2Initially, the project was not conceived as online application for the linguistic analysis of T-PAS resource data. The first idea was to find a way to speed up the revision of the resource: we needed a fast system that could facilitate the manual correction of annotators’ mistakes within the patterns contained in the editor of the resource. As the dimension of the resource is considerable (T-PAS is a repository of 5326 patterns)3, checking all of them manually while going through the correction and refinement phase would have been time-consuming.

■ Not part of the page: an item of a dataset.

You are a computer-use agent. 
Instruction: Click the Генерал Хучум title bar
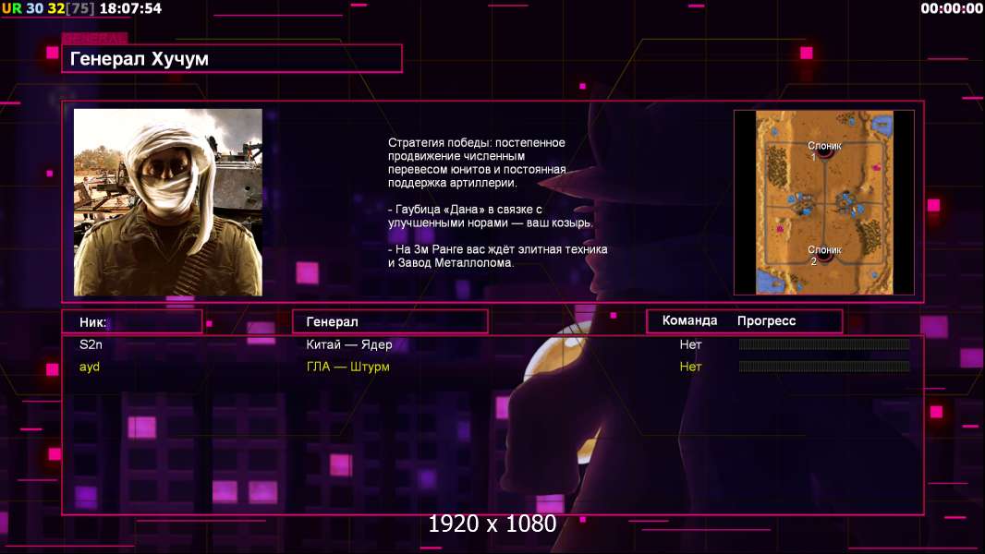[x=232, y=58]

Annotators’ mistakes are not widespread within the resource as most of the work performed on T-PAS was carried out manually, but isolated errors can occur.
3As a solution, we developed a series of T-PAS-specific scripts running on the updated T-PAS resource database (a JSON-structured file containing all the patterns and the related information), which can extract lists of aggregated data, displayed in columns. By skimming the lists, one can easily notice data errors in the extracted data and therefore correct them by moving to the editor of the resource and editing the patterns which were wrongly annotated.
4As the number of scripts that we developed was consistent, covering several aspects of the resource, we believed that they would have been useful for users and not only for annotators’ revision. We decided to build an online application, which is called T-PAS Scraper, that extends T-PAS accessibility: it can be used by future T-PAS users for quantitative and qualitative studies of its linguistic data4.
5In this paper we describe the application in its components, how it is related to T-PAS resource and some possible uses.
6The paper is structured as follows. In Section 2 we briefly describe the T-PAS resource, its main features and the online interface. In Section 3 we introduce T-PAS Scraper and provide a technical explanation on how it was built; we also present the main functions of T-PAS Scraper, and in which sense they are complementary to T-PAS resource, as well as how it can be used from a user perspective. In Section 4 we discuss some future perspective on the project.
2. T-PAS Resource
7T-PAS (Ježek et al., 2014) is a corpus-derived resource consisting of an inventory of Typed Predicate-Argument Structures (T-PAS) for Italian verbs. It is a gold standard for Italian verb-argument structures. The resource is being developed at the University of Pavia with the technical support of Lexical Computing Ltd. (CZ) and is intended to be used for linguistic analysis, language teaching, and computational applications. The resource consists of four fundamental components:
a repository of corpus-derived predicate argument structures (called patterns) with semantic specification of their argument slots, e.g. [Human] drinks [Beverage];
an inventory of ca. 200 corpus-derived semantic classes (called Semantic Types) organised in a hierarchy (called System of Semantic Types), used for the semantic specification of the arguments;
a corpus of manually annotated sentences that instantiate the different patterns of the verbs in the inventory. Corpus lines are tagged with their respective pattern numbers and anchored to the verb they feature, which is the lexical unit of analysis5;
an editing system called Skema (Baisa et al., 2020), which allows the registration of patterns and all the syntactic and semantic information associated therewith and facilitates the manual annotation of corpus instances (directly linked to the patterns)6.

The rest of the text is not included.